Algorithm


Problem Name: Algorithms - Plus Minus

Problem Link: https://www.hackerrank.com/challenges/plus-minus/problem?isFullScreen=true

In this HackerRank Functions in Algorithms - Java programming problem solution,

Given an array of integers, calculate the ratios of its elements that are positive, negative, and zero. Print the decimal value of each fraction on a new line with 6 places after the decimal.

Note: This challenge introduces precision problems. The test cases are scaled to six decimal places, though answers with absolute error of up to 10 power -4 are acceptable.

Example

arr = [1, 1, 0, -1, -1]

There are n = 5 elements, two positive, two negative and one zero. Their ratios are 2 / 5 = 0.400000; 2 / 5 = 0.400000 and 1 / 5 = 0.200000. Results are printed as:

0.400000
0.400000
0.200000

 

Function Description

 

Complete the plusMinus function in the editor below.

 

plusMinus has the following parameter(s):

 

  • int arr[n]: an array of integers

Print
Print the ratios of positive, negative and zero values in the array. Each value should be printed on a separate line with 6 digits after the decimal. The function should not return a value.

Input Format

The first line contains an integer, n , the size of the array.
______________________________
* **Goals**:
1. In the Plus Minus problem, how large an absolute error is accepted in the answers?
2. Rewrite the Plus Minus problem starting with "Complete the plusMinus" and going on through "return a value.", putting "distinct" in place of "separate".
You won't need the listing.

* **Data provided**:
______________________________
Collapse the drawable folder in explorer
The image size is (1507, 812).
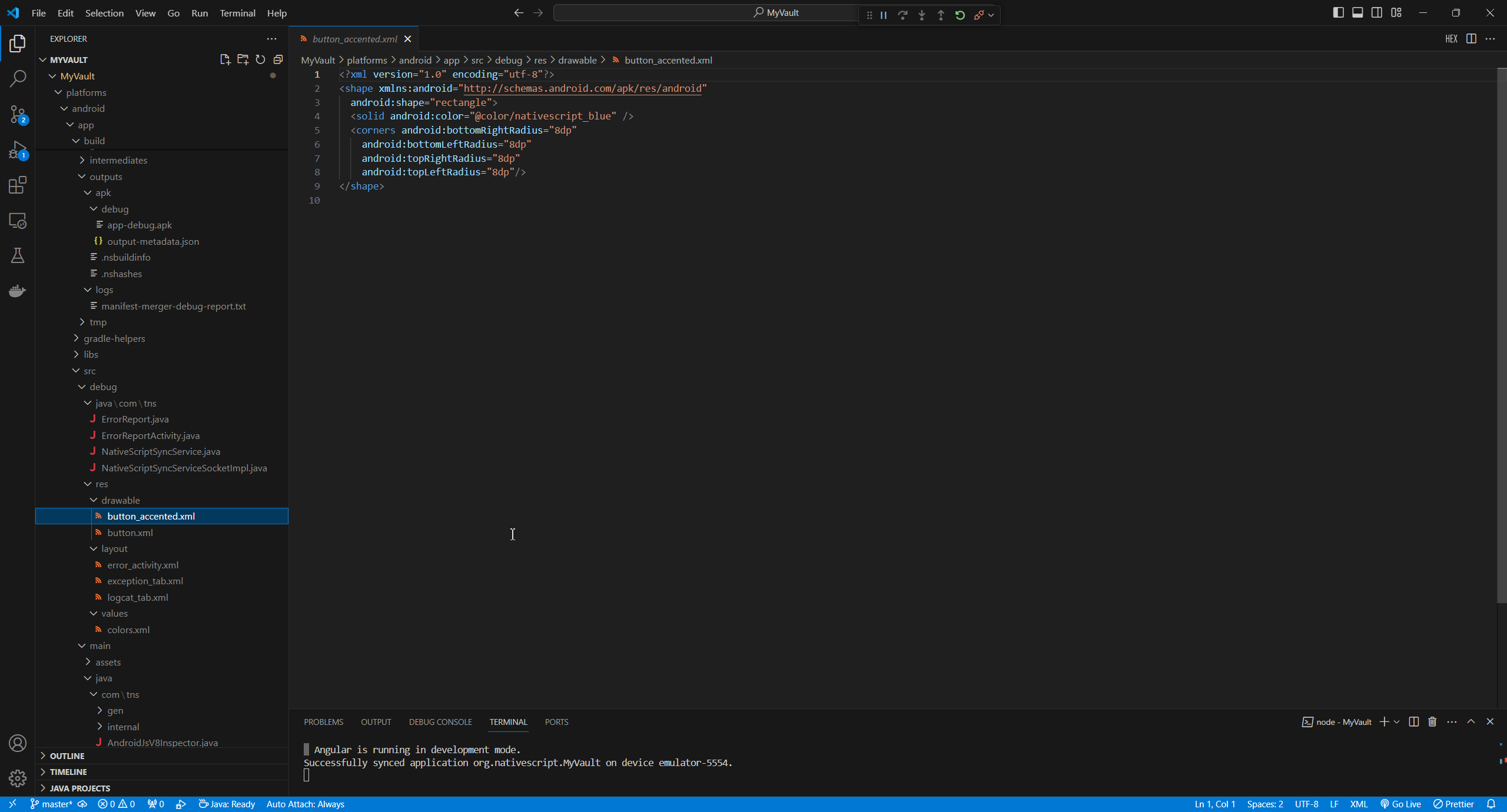point(120,500)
______________________________
* **Worked solutions**:
1. Up to 10 power -4.

2.
Complete the plusMinus function in the editor below.

 

plusMinus has the following parameter(s):

 

  • int arr[n]: an array of integers

Print
Print the ratios of positive, negative and zero values in the array. Each value should be printed on a distinct line with 6 digits after the decimal. The function should not return a value.